We compared postoperative outcomes among tubeless, conventional large bore nephrostomy drainage and small bore nephrostomy drainage following percutaneous nephrostolithotomy (PCNL) in a prospective randomized fashion.


Between January and June 2001, 30 patients undergoing PCNL were randomized to receive conventional large bore (20Fr) nephrostomy drainage (group 1, 10 patients), small bore (9Fr) nephrostomy drainage (group 2, 10 patients) or no nephrostomy drainage (group 3, 10 patients). Inclusion criteria included a single subcostal tract, uncomplicated procedure, normal preoperative renal function and complete stone clearance. Factors compared among the 3 groups were postoperative analgesia requirement, urinary extravasation, duration of hematuria, duration of urinary leak, decrease in hematocrit and hospital stay.

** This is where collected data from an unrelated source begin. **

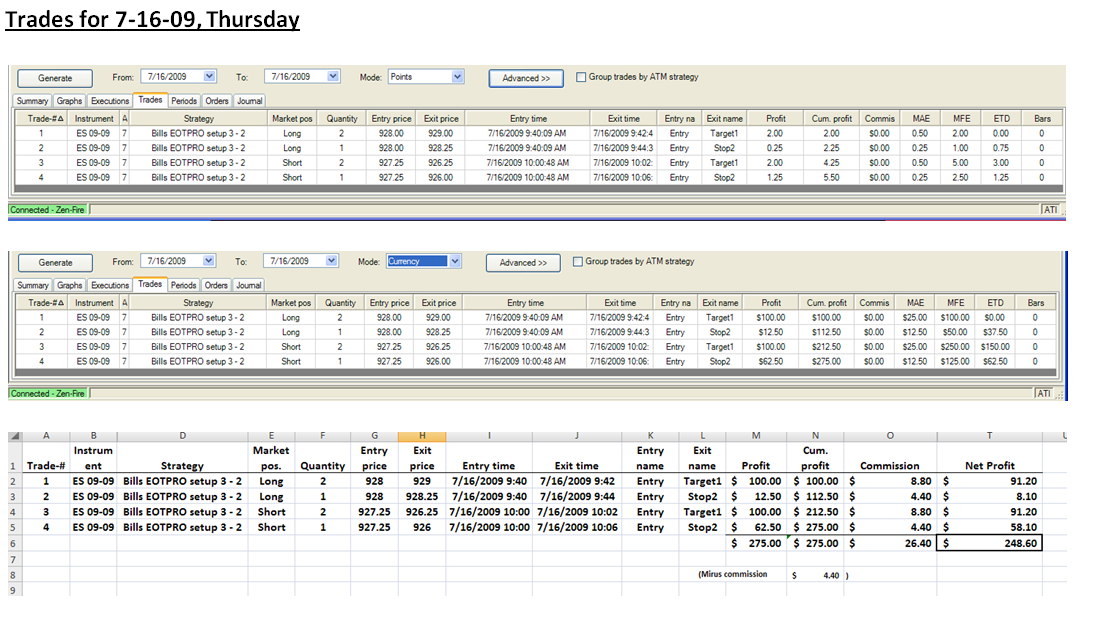Select Net Profit total cell 248.60

coord(990,543)
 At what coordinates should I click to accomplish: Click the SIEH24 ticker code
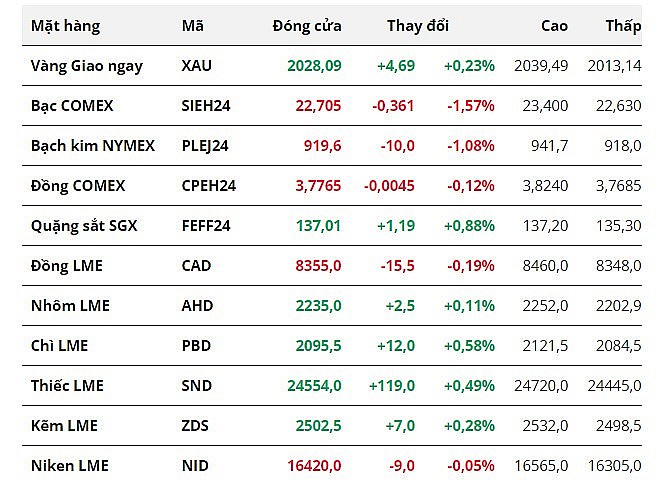(206, 105)
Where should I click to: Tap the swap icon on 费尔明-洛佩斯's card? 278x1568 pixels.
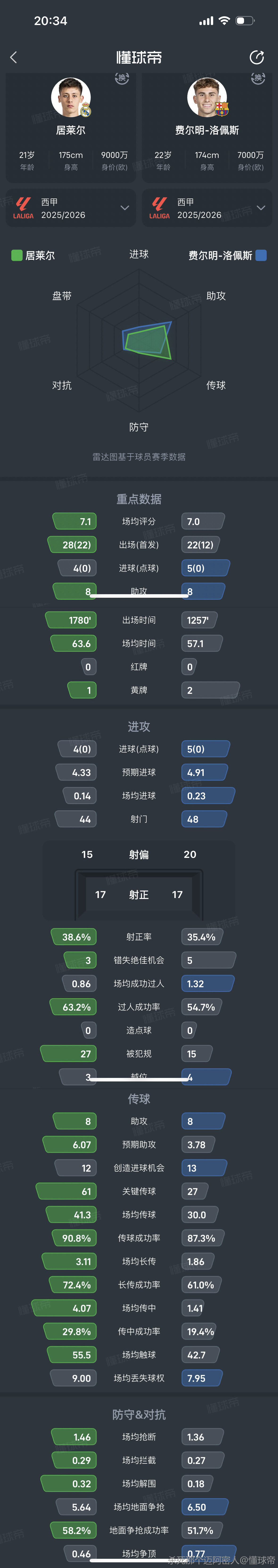(258, 78)
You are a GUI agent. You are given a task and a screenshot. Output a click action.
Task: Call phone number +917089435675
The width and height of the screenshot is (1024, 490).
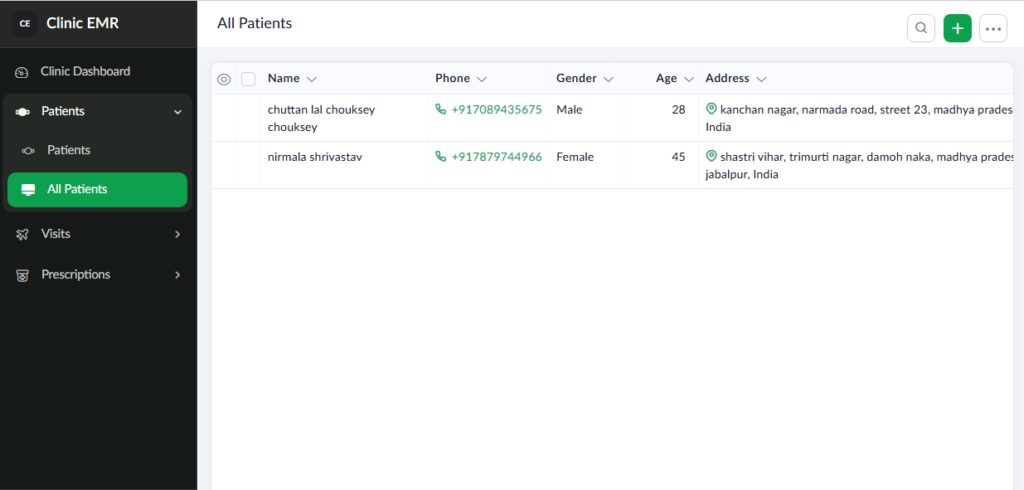click(496, 110)
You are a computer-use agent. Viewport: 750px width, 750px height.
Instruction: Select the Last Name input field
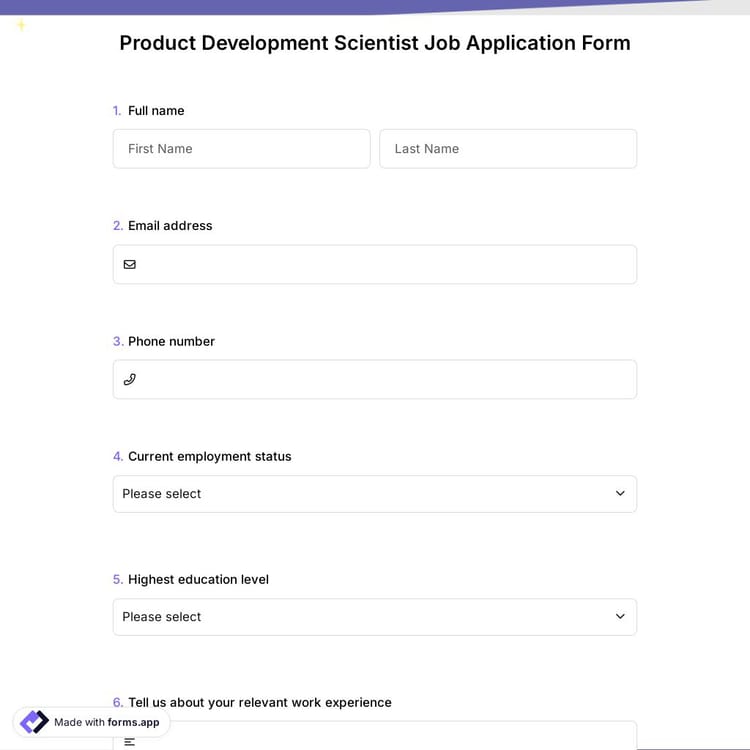coord(508,149)
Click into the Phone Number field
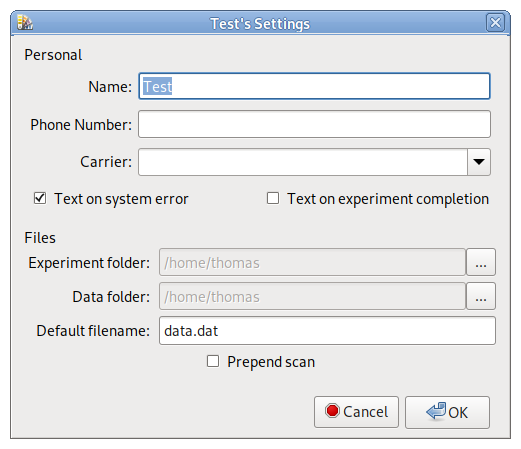This screenshot has height=449, width=521. click(x=314, y=124)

The postoperative analgesic requirement was significantly higher in group 1 (217 mg) compared to groups 2 (140 mg, p <0.05) and 3 (87.5 mg, p <0.0001). Patients in group 3 had a significantly shorter duration (4.8 hours) of urinary leak through the percutaneous renal tract compared to patients in groups 1 (21.4 hours, p <0.05) and 2 (13.2 hours, p <0.05). Hospital stay was significantly shorter in group 3 (3.4 days) compared to groups 1 (4.4 days, p <0.05) and 2 (4.3 days, p <0.05). All 3 groups were similar in terms of operative time, duration of hematuria and decrease in hematocrit. Postoperative ultrasound did not reveal significant urinary extravasation in any case.


Tubeless PCNL is associated with the least postoperative pain, urinary leakage and hospital stay. Small bore nephrostomy drainage may be a reasonable option in patients in whom the incidence of stent dysuria is likely to be higher.